Determine the area of the following triangles.
The area of the triangle is:
\dfrac{1}{2}\times\left(BC \times AH\right)
Or:
\dfrac{1}{2}\times\left[\left(BH+HC\right) \times AH\right]
Using the Pythagoras theorem, we have:
BH = \sqrt{5^2-3^2}= 4
Similarly, we have:
HC=4
The area of the triangle is:
\dfrac{1}{2}\times\left[\left(BH+HC\right) \times AH\right]=\dfrac{1}{2}\times\left[\left(4+4\right) \times 3\right]=12
The area of the triangle is 12.
The area of the triangle is:
\dfrac{1}{2}\times\left(BC \times AB\right)
We know that:
\tan{\widehat{C}} = \dfrac{AB}{BC}
And:
- \widehat{C}= 30^\circ
- \tan{30^\circ} = \dfrac{\sqrt{3}}{3}
Therefore:
\dfrac{\sqrt{3}}{3} = \dfrac{3}{BC}
BC = \dfrac{9}{\sqrt{3}} = 3\sqrt{3}
The area of the triangle is:
\dfrac{1}{2} \times AB \times BC = \dfrac{1}{2} \times3 \times 3{\sqrt{3}} = \dfrac{9{\sqrt{3}} }{2}
The area of the triangle is \dfrac{9{\sqrt{3}} }{2}.
The area of the triangle is:
\dfrac{1}{2}\times\left(BC \times AH\right)
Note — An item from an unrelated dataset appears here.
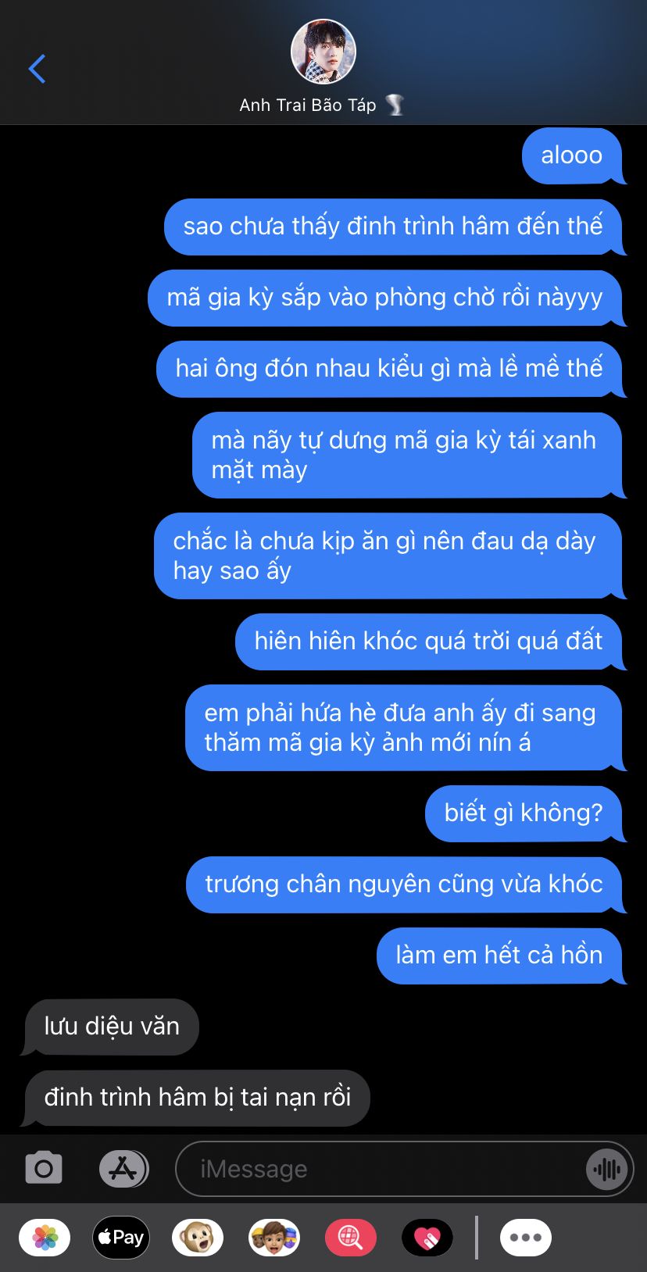This screenshot has height=1272, width=647.
Task: Tap the 'biết gì không?' message bubble
Action: (524, 813)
Using the Pythagoras theorem, we have:
AH = \sqrt{5^2 - 3^2} = 4
Therefore:
S = \dfrac{1}{2} \times 6 \times 4 = 12
The area of this triangle is 12.
The area of the triangle is:
S = \dfrac{1}{2} \times BC \times AH
Using the Pythagoras theorem, we have:
AH = \sqrt{4^2 - 2^2} = \sqrt{12}= 2\sqrt{3}
Therefore:
S = \dfrac{1}{2} \times 4 \times 2\sqrt{3} = 4\sqrt{3}
The area of this triangle is 4\sqrt{3}.
The area of the triangle is:
\dfrac{1}{2}\times\left(BC \times AH\right)
Or:
\dfrac{1}{2}\times\left[\left(BH+HC\right) \times AH\right]
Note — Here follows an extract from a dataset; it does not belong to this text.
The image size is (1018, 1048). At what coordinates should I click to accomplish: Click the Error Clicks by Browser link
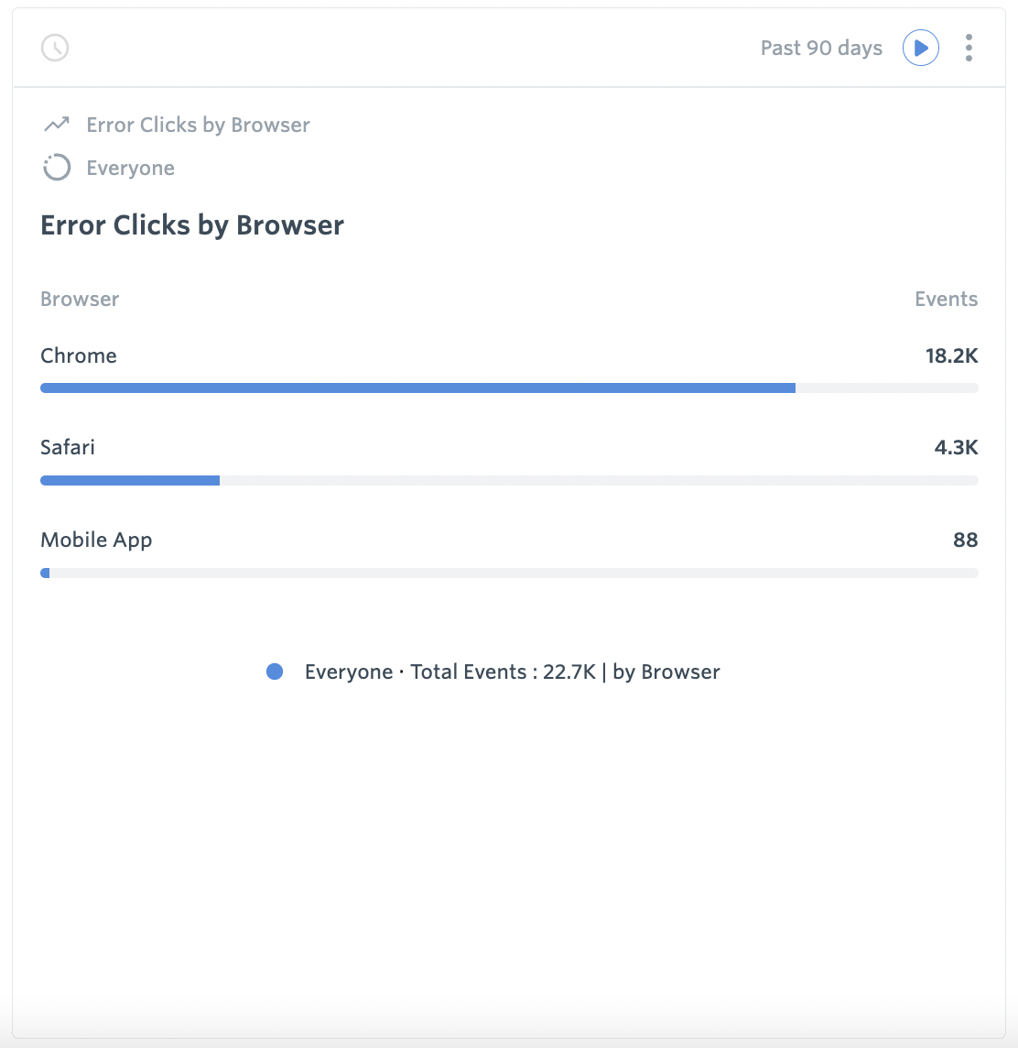[x=198, y=125]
Using the Pythagoras theorem, we have:
BH = \sqrt{5^2-3^2}= 4
Also:
HC=\sqrt{6^2-3^2} = \sqrt{27}
The area of the triangle is:
\dfrac{1}{2}\times\left[\left(BH+HC\right) \times AH\right]=\dfrac{1}{2}\times\left[\left(4+\sqrt{27}\right) \times 3\right]=\dfrac{3}{2}\left(4+\sqrt{27}\right)
The area of the triangle is \dfrac{3}{2}\left(4+\sqrt{27}\right).
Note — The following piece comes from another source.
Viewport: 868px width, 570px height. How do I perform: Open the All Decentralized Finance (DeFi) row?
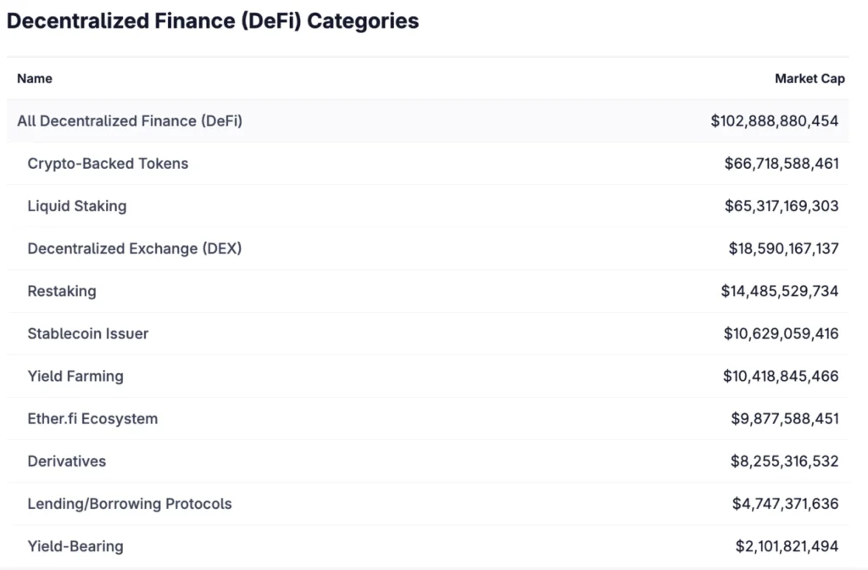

The area of the triangle with sides a and b, and the included angle \theta, can be computed using the following formula:
A=\dfrac{1}{2}a.b \sin \left(\theta\right)
Therefore:
A=\dfrac{1}{2} \times 2 \times\sqrt2 \times \sin \left(45^\circ\right)
\dfrac{1}{2} \times 2 \times\sqrt2 \times \dfrac{\sqrt{2}}{2}
A=1
The area of the triangle is 1.
The area of the triangle is:
\dfrac{1}{2}\times\left(BC \times AH\right) or \dfrac{1}{2}\times\left[\left(BH+HC\right) \times AH\right]
We know that:
- \tan{\widehat{C}} = \dfrac{AH}{BH}
- \tan{\widehat{B}} = \dfrac{AH}{CH}
We also have:
- \widehat{C}= 45^\circ
- \widehat{B}= 45^\circ
- \tan{45^\circ}= 1
We can write:
1 = \dfrac{2}{BH} \Rightarrow BH = 2
1 = \dfrac{2}{CH} \Rightarrow CH=2
The area of the triangle is:
\dfrac{1}{2} \times 2 \times \left(2+2\right)=4
The area of the triangle is 4.